BFMTV

Négationnisme: que prévoit la loi française?

La balance de la Justice (illustration)

La balance de la Justice (illustration) - AFP

En France, le négationnisme est considéré comme un délit depuis 1990, qui punit ceux qui contestent "l'existence d'un ou plusieurs crimes contre l'humanité".

Éric Zemmour est "raciste, négationniste", a déclaré le ministre de la Justice Éric Dupond-Moretti mardi sur BFMTV. "Il est négationniste, quand il tient des propos sur Vichy c'est hallucinant", a abondé ce mercredi Sandrine Rousseau, ex-candidate EELV pour la présidentielle, sur notre antenne.

Ces accusations visent des déclarations du polémiste, qui a affirmé à plusieurs reprises ces dernières années que la France de Vichy et que le Maréchal Pétain, avaient contribué à sauver la vie de personnes juives pendant la Seconde Guerre Mondiale. Fin septembre, il déclarait ainsi sur Europe 1 que "le régime de Vichy avait protégé les Juifs français et donné les Juifs étrangers".

Interdiction de contester "l'existence d'un ou plusieurs crimes contre l'humanité"

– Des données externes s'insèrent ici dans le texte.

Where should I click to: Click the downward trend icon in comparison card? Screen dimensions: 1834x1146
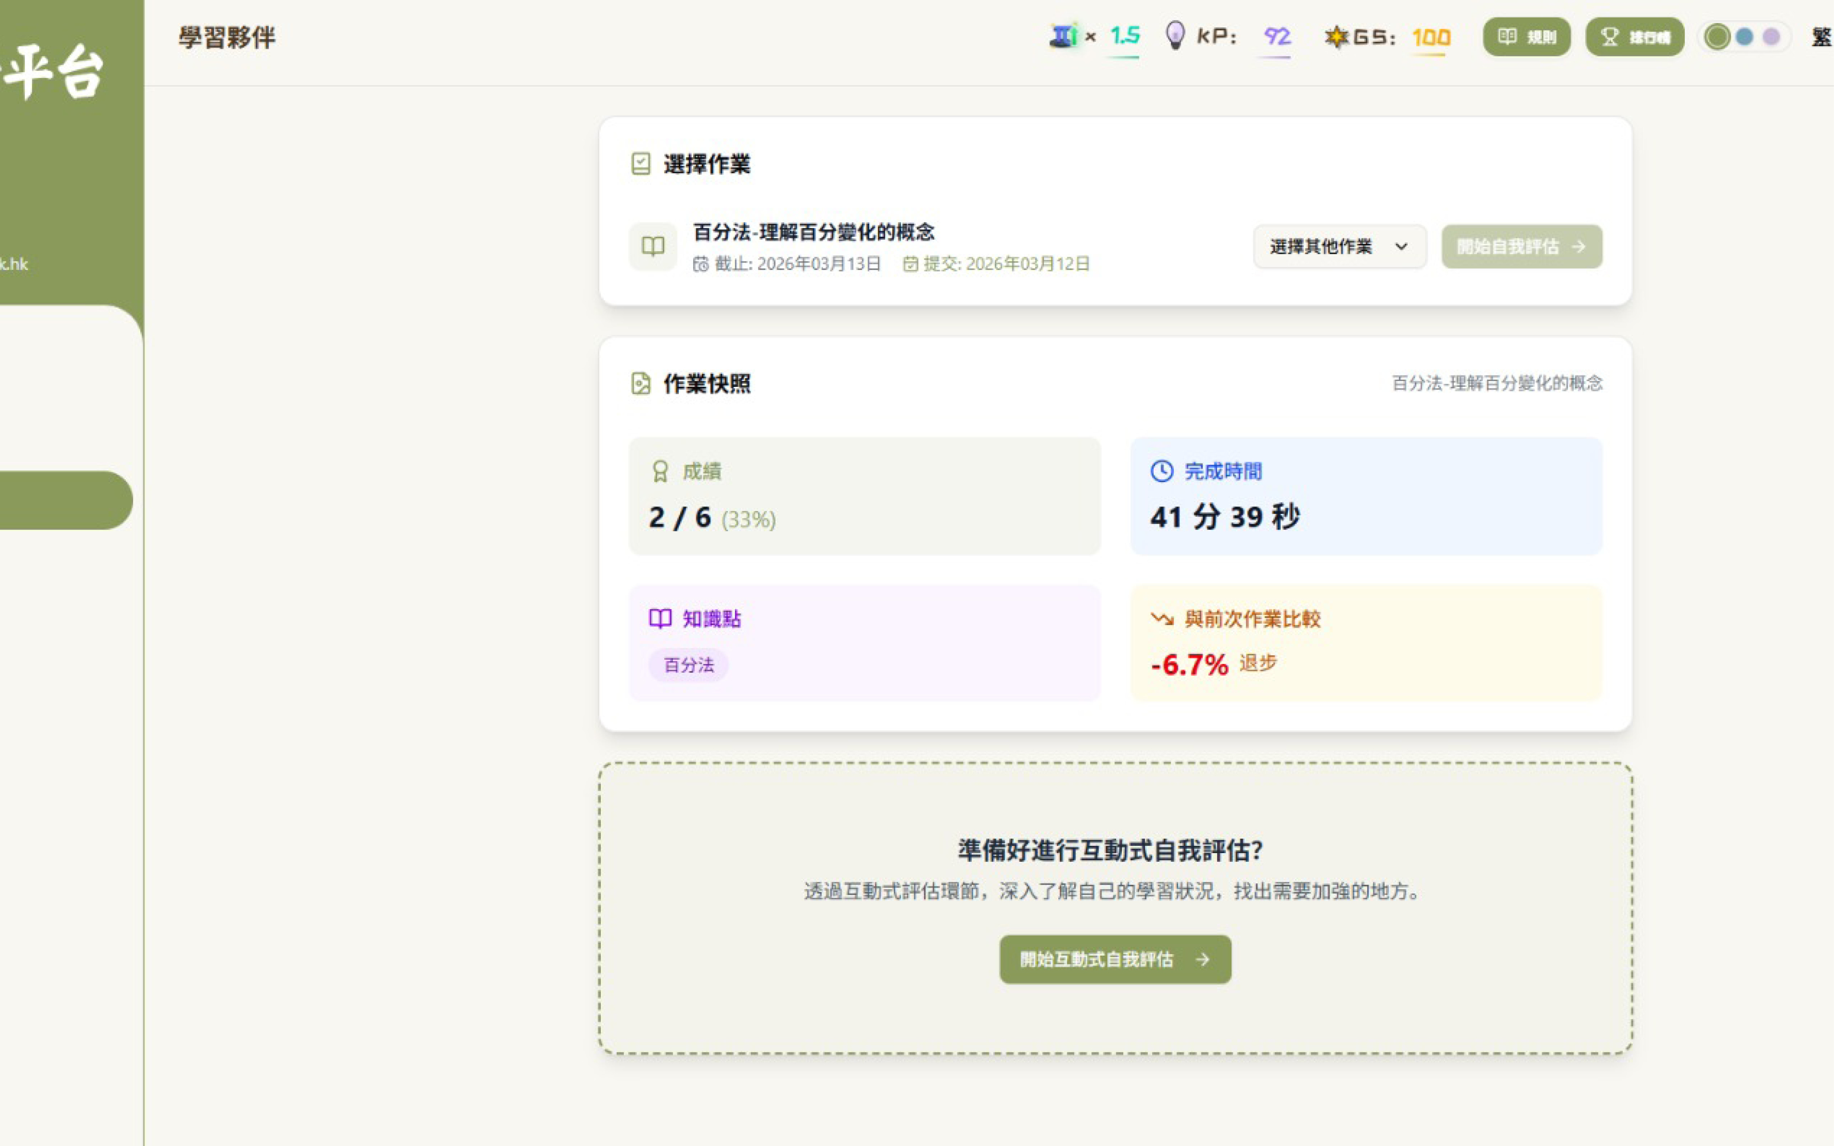click(x=1161, y=619)
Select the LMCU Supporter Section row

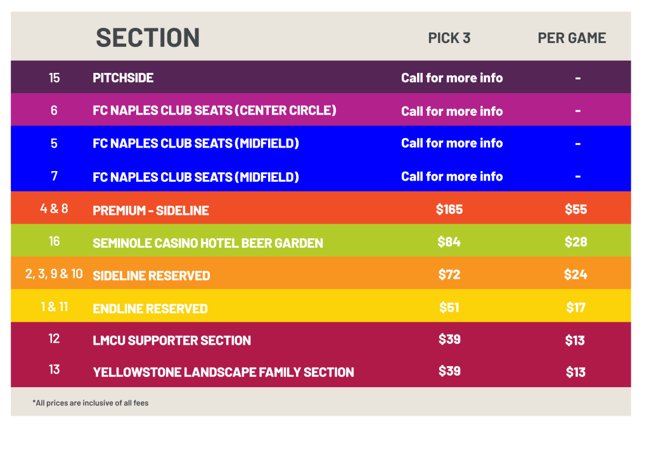click(172, 340)
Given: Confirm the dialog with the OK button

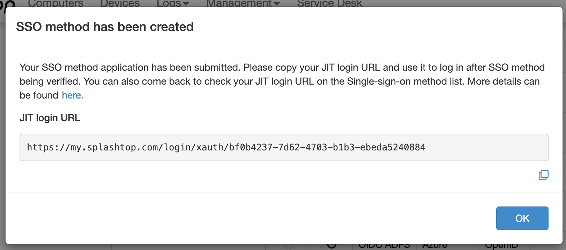Looking at the screenshot, I should 522,218.
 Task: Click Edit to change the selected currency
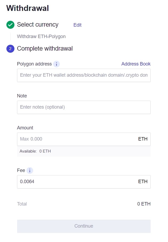click(x=77, y=25)
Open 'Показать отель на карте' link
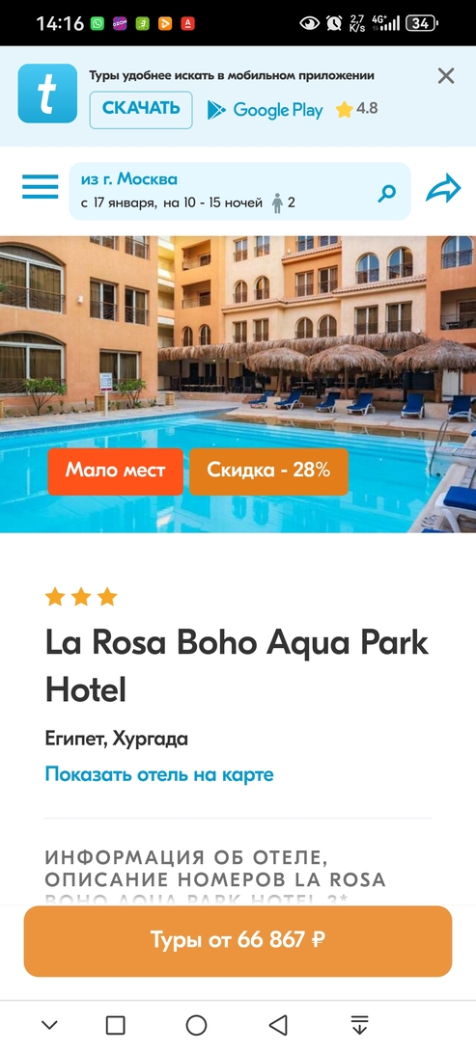 click(x=159, y=774)
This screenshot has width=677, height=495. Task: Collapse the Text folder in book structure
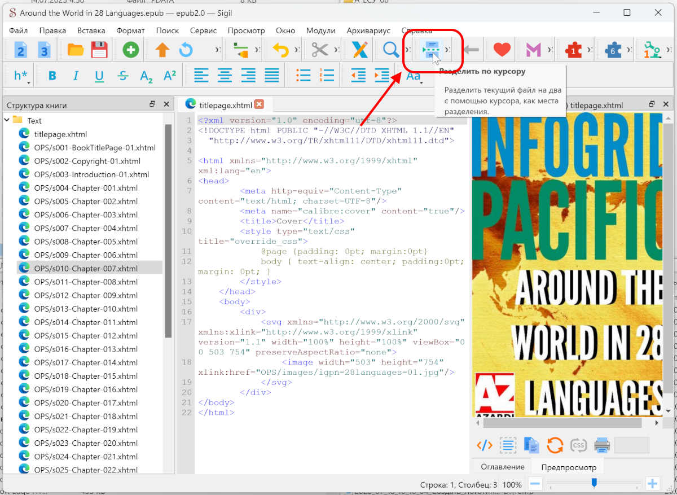coord(7,120)
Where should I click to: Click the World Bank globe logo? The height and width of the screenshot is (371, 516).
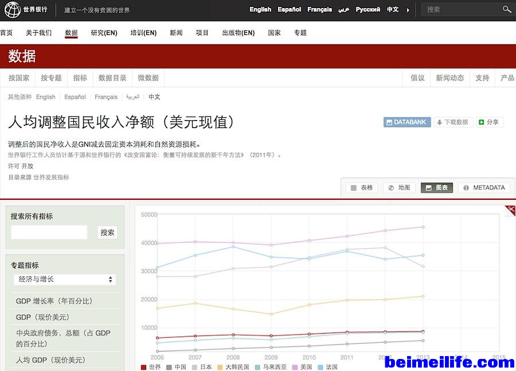(12, 9)
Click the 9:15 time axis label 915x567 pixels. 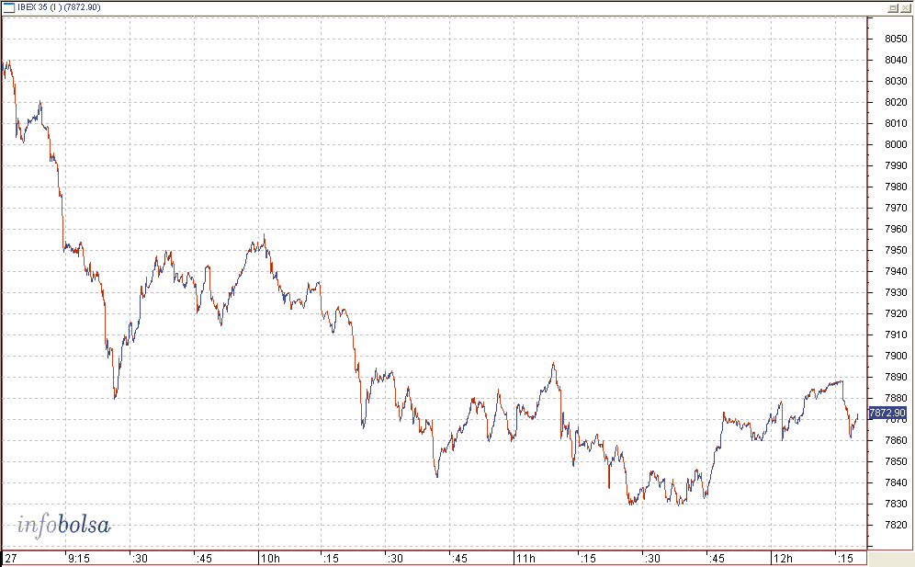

Le terme "négationnisme" est, en France, communément utilisé pour désigner les personnes qui réfutent l'existence des chambres à gaz et de la Shoah lors de la Seconde Guerre Mondiale. Par extension, ce terme désigne également d'autres génocides ou massacres à grande échelle. Dans un document sur la liberté d'expression, le site du gouvernement écrit ainsi qu'est punie par la loi "la contestation de crime contre l'humanité, c'est à dire le négationnisme".

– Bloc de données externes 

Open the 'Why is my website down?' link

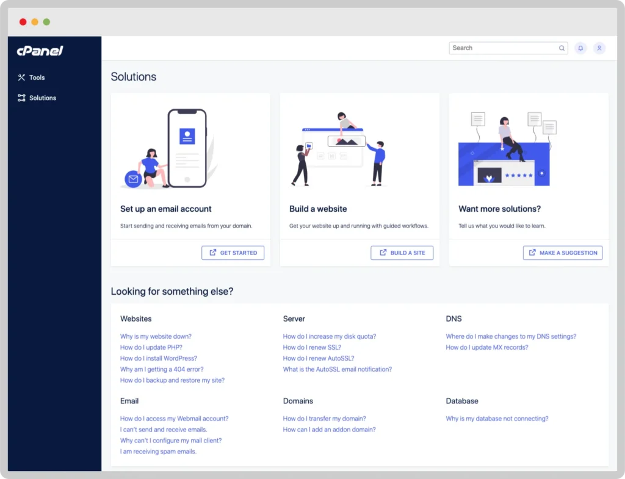coord(156,336)
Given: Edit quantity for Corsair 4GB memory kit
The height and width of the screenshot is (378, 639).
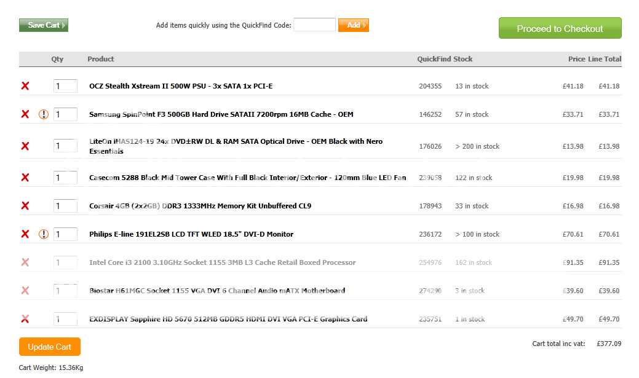Looking at the screenshot, I should [x=65, y=206].
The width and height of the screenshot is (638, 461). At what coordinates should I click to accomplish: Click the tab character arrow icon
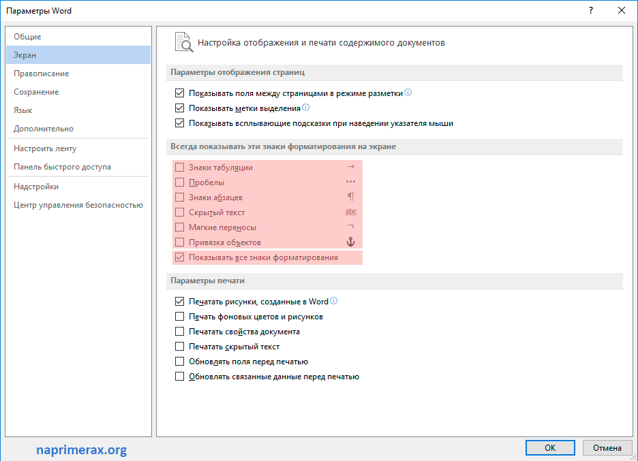[351, 167]
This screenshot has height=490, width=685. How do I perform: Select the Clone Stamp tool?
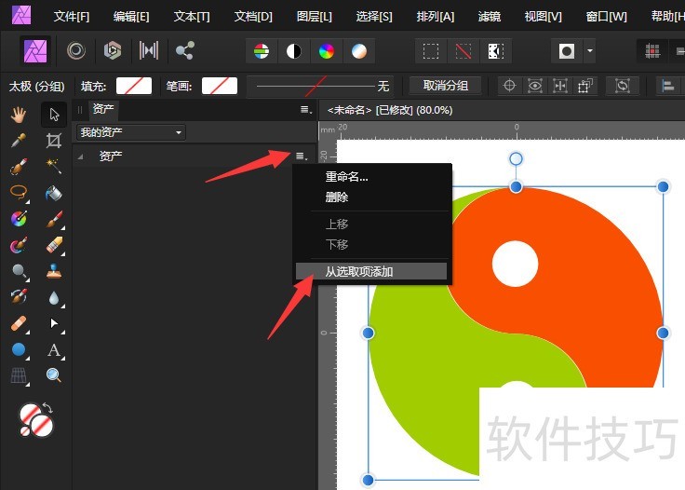[54, 272]
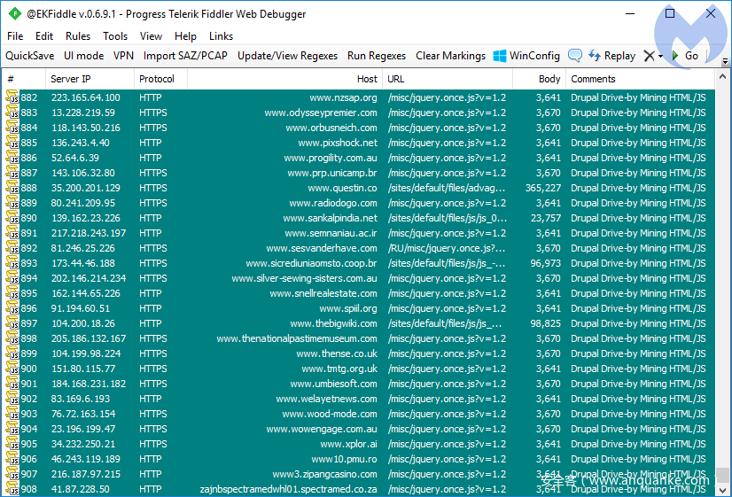Click Import SAZ/PCAP in the toolbar
Viewport: 732px width, 497px height.
click(185, 56)
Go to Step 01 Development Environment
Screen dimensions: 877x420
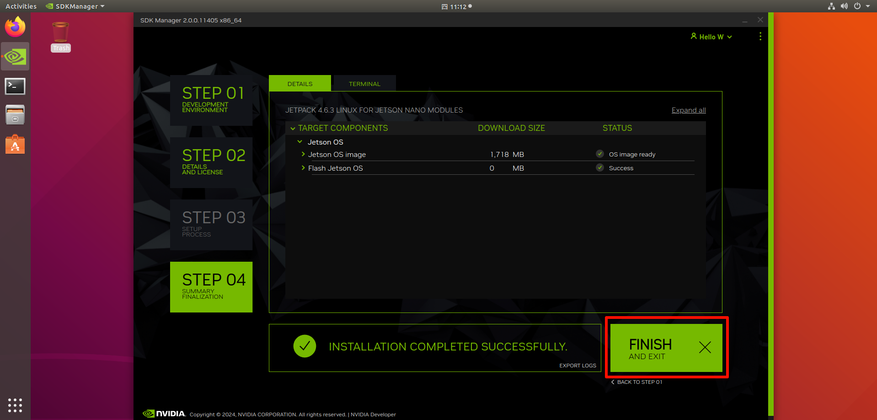(x=211, y=100)
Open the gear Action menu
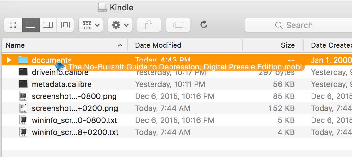The height and width of the screenshot is (157, 352). click(x=120, y=25)
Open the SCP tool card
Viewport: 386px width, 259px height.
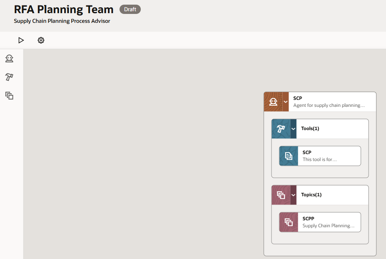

La loi Gayssot a été adoptée en 1990 pour punir ces déclarations, "elle affiche clairement son but : donner un coup d’arrêt à la diffusion des thèses négationnistes et sanctionner leurs porteurs", explique le réseau Canopé, du ministère de l'Éducation.

"Avec cette loi, la contestation des crimes contre l’humanité commis pendant la Seconde Guerre mondiale devient un délit".

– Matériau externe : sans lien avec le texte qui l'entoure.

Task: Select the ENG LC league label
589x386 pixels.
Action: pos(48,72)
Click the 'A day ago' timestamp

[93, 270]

Depuis, dans la loi sur la liberté de la presse, l'article 24 bis punit ainsi "d'un an d'emprisonnement et de 45.000 euros d'amende ceux qui auront contesté (...) l'existence d'un ou plusieurs crimes contre l'humanité".

La définition de crime contre l'humanité avait été établie lors du procès de Nuremberg, en 1945. Cela englobe, selon l'article 6c, "l'assassinat, l'extermination, la réduction en esclavage, la déportation, et tout autre acte inhumain commis contre toutes populations civiles, avant ou pendant la guerre, ou bien les persécutions pour des motifs politiques, raciaux ou religieux, lorsque ces actes ou persécutions, qu'ils aient constitué ou non une violation du droit interne du pays où ils ont été perpétrés, ont été commis à la suite de tout crime rentrant dans la compétence du Tribunal, ou en liaison avec ce crime".

Le traité de Rome, qui établit les statuts officiels de la Cour Pénale Internationale en 1998, définit également le crime contre l'humanité. Selon son article 7 il s'agit d'actes de meurtre, d'extermination, de réduction en esclavage, de déportation ou transfert forcé de population ou encore d'emprisonnement, commis "dans le cadre d'une attaque généralisée ou systématique lancée contre toute population civile et en connaissance de cette attaque".

Zemmour déjà poursuivi en justice

Selon cette définition, les propos d'Éric Zemmour pourraient donc être considérés comme du négationnisme par un tribunal, car la France a reconnu en 1995 sa responsabilité dans la déportation de Juifs.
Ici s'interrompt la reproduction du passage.